Among the big things we need to consider is culture. Yes, it’s kind of abstract and intangible, perhaps too invisible for us to derive any practical use from. But it’s actually like the air we breathe, the water we drink.

Culture is inevitable and necessary, and yet this combination of qualities makes it prone to be taken for granted. We have to be more aware of it to be able to have greater control and direction, in short, sense of responsibility for it.

Even the air we breathe now cannot anymore be ignored. We have to contend with relevant issues like pollution, etc. As to the water we drink, just consider the mushrooming purified water business, to drive home the point. We cannot sideline culture.

Culture is our collective quality of life. It is our abiding self-knowledge, the continuing accumulation and purification of our collective wisdom, the flowing consensus of our attitudes, mentalities and practical ways.

There’s a lot of varieties of elements involved, differences and even conflicts of views and positions, and yet there appears also to be a unifying element in it.

It’s so important in our life that we ought to exercise greater responsibility for it. Especially if we consider that it’s also a living thing, capable of growth and development as well as deterioration, decay and death.

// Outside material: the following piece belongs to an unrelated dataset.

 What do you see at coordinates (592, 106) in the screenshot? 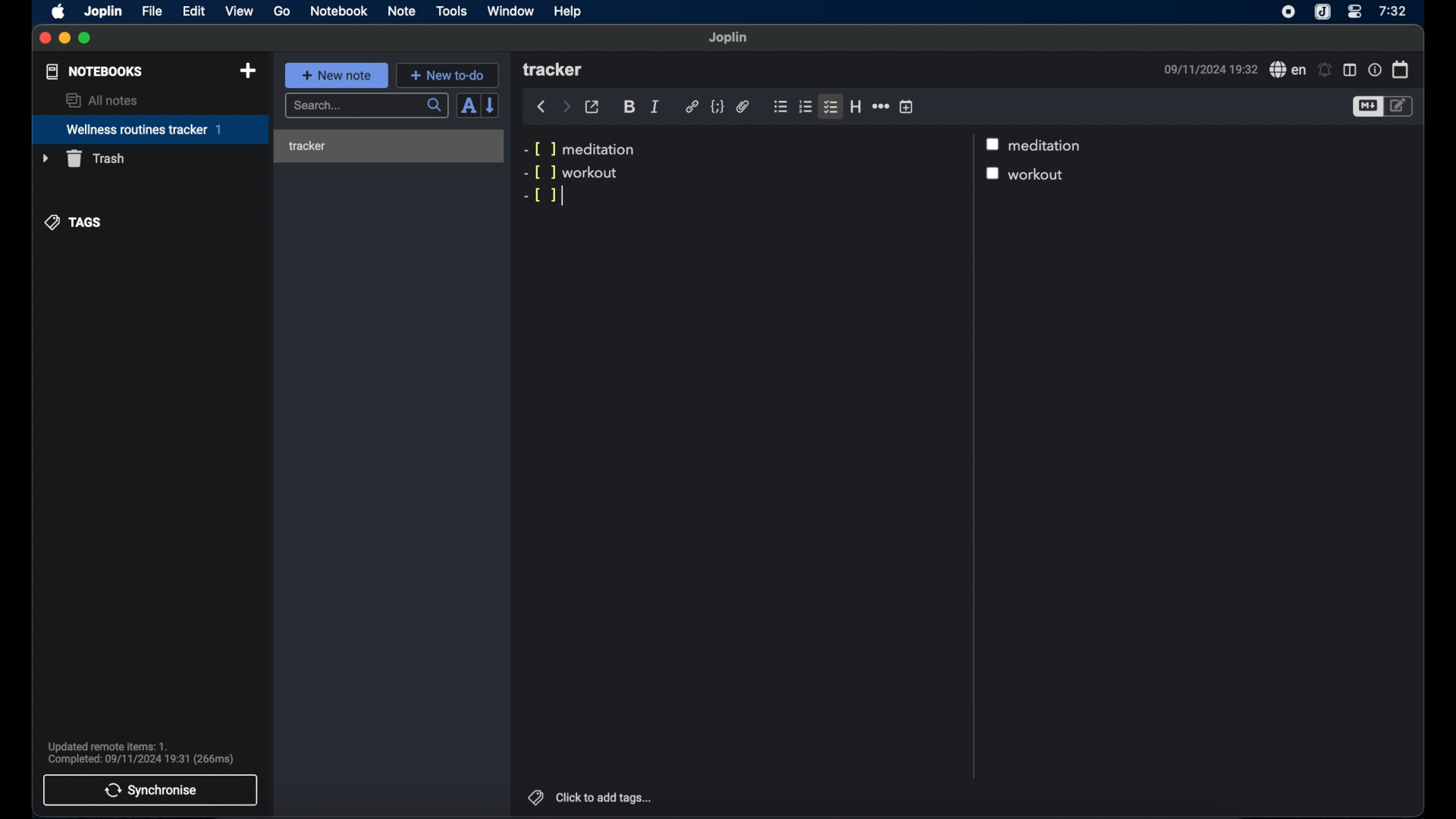
I see `toggle external editor` at bounding box center [592, 106].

Thus, when we speak of culture, we should not just think of our traditional dances, arts, historical items, etc. At best, these are only reflections, snapshots, rich or poor, of our living culture. They are important, but they don’t capture the essence of culture.

When we speak of culture, we have to enter into our collective soul which, in itself, is already a tremendous effort. No matter how daunting, we just have to do it. Anyway, we always have some ways and means for this purpose.

Some basic principles to follow are that culture is more spiritual than material, that it connotes a necessary linkage between what is internal and external in us, and among our thoughts, words and action.

Thus, it’s capital that we find regular ways of checking how this connection is maintained, adjusted, attuned and updated, as well as strengthened and enriched.

It also involves all of us, obviously in varying ways and degrees. Leaders and those in position of power and influence, like the media, should sharply feel their responsibility of shaping it as best as it can get, given the concrete conditions of our society. The rest of us should learn to follow and do our part.

As a living thing, it needs constant renewal, purification, and an increasing capability to grow and to cope with changing conditions. Though it can have a stable identify and character, it is and should never be rigid, inflexible and stuck to a certain place and time.

A very crucial element in it, one that I consider its life-giving germ and its integrating agent, is its attitude toward faith and religion. These provide us with our basic and abiding sense of values supposed to guide us, giving us meaning and direction to the different things in our life.

Thus, it is important to take care of our faith and religion, making it as strong and vibrant as possible. Problems surrounding this area should be duly attended to, using the proper means and always respecting the freedom of all.

In developing our culture, we should be constantly guided by certain absolute laws and ideals. Using them as criteria, we should have a running knowledge of our strengths and weaknesses, and see what practical strategies we can have as a nation to attain a good and rich culture.

Everyone should feel free to help and contribute in this collective endeavor. In fact, everyone should be generous in doing so, not counting the cost and only thinking of the good of our people, for the greater glory of God.